How much sleep do we really need?
Age Sleep Requirements*
Newborns (0–3 months)
14 to 17 hours
Infants (4–11 months)
12 to 15 hours
Toddlers (1–2 years)
11 to 14 hours
Preschoolers (3–4 years)
10 to 13 hours
School-age children (5–12 years)
9 to 11 hours
Teenagers (13–17 years)
8 to 10 hours
Adults (18–64 years)
7 to 9 hours
Older Adults (65 years and over)
6 to 8 hours
What does sleep deprivation do?
Short term: Causes Irritability, impaired judgement, memory lapses, delayed reaction times, tiredness and lethargy.
Long term: There is an increased risk of sleep disorders, obesity, heart disease and diabetes.
What is sleep debt?
The longer a person is awake, the more they feel a need to sleep, medically referred to as Sleep Debt. Until that is settled, their physical discomfort continues.

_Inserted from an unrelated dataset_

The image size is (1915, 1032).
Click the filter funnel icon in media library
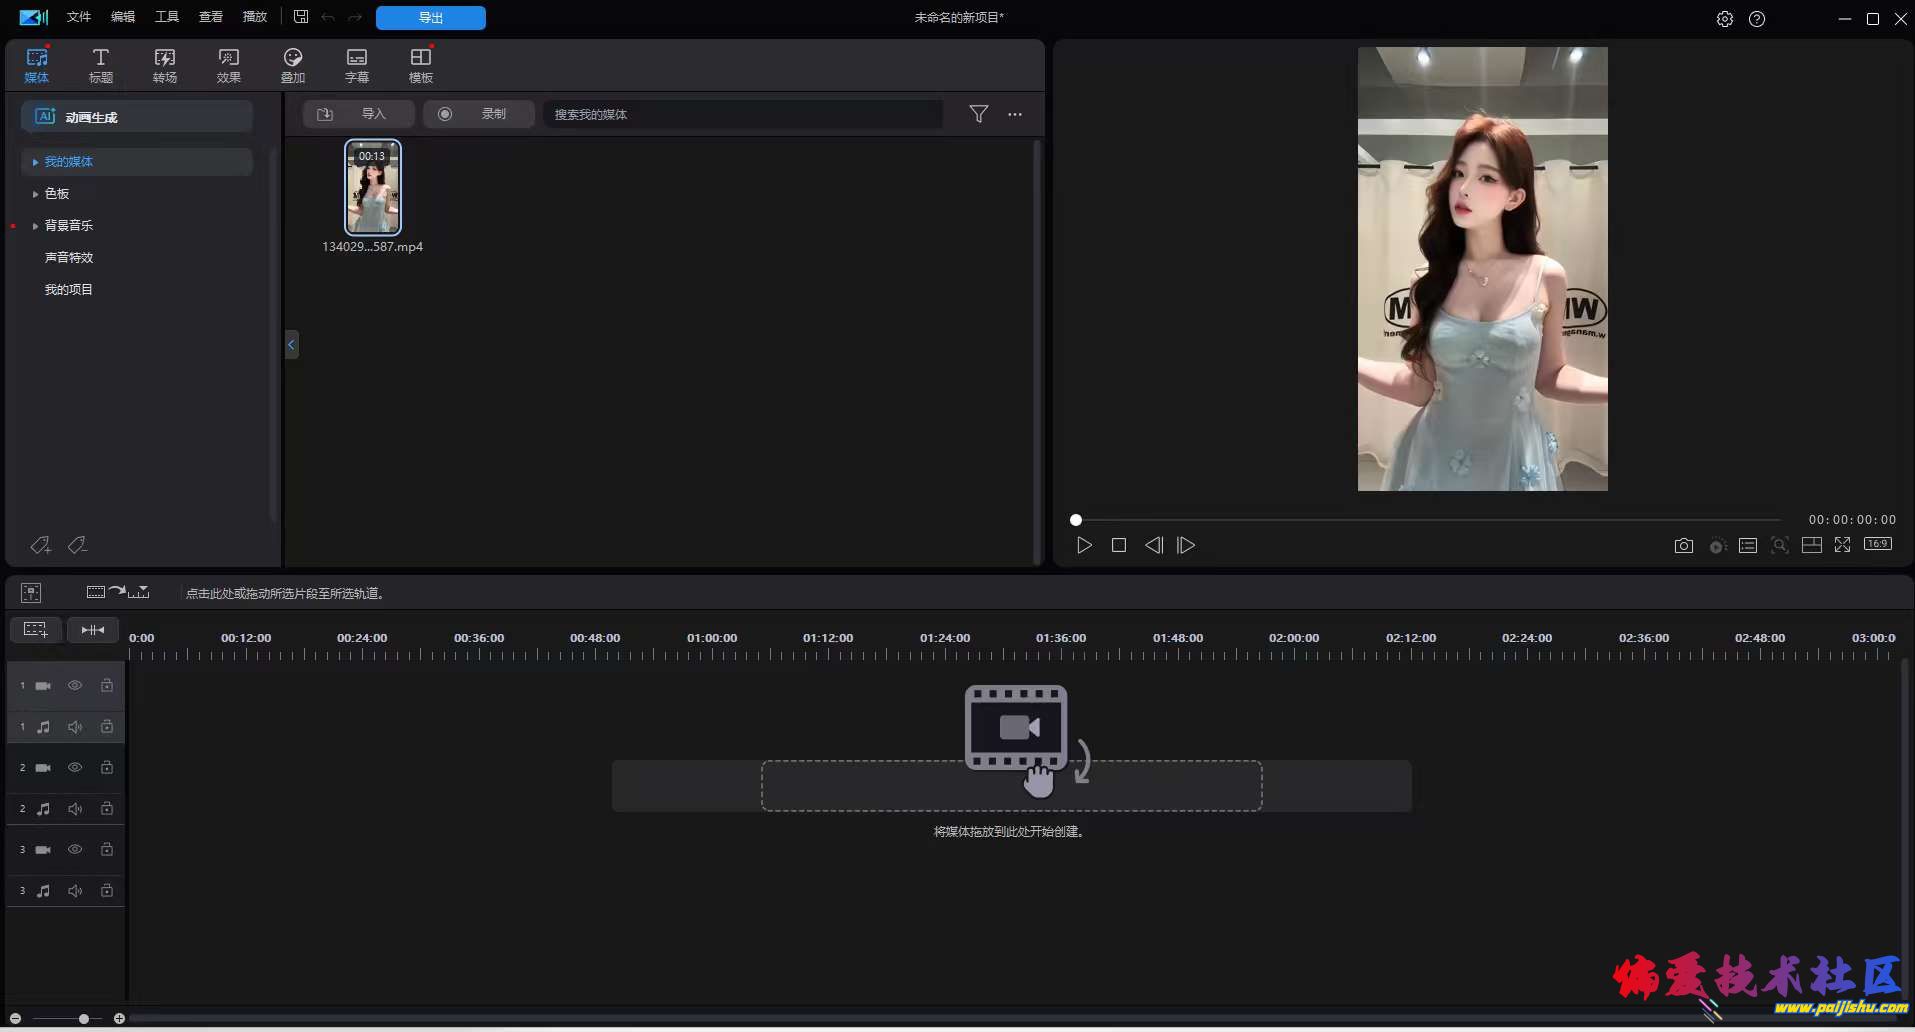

How do I address Sleep Issues?
Most sleep disorders can be addressed by professional counselors through relaxation therapies, stress release exercises and other techniques. Some patients, however, require medical treatment.
Who do I talk to if I have sleep issues?
You talk to a psychiatrist. Most sleep disorders are psychological in origin or related to lifestyle. Very rarely sleep disorders may be organic and patients might have to undergo some tests to evaluate their sleep disorder.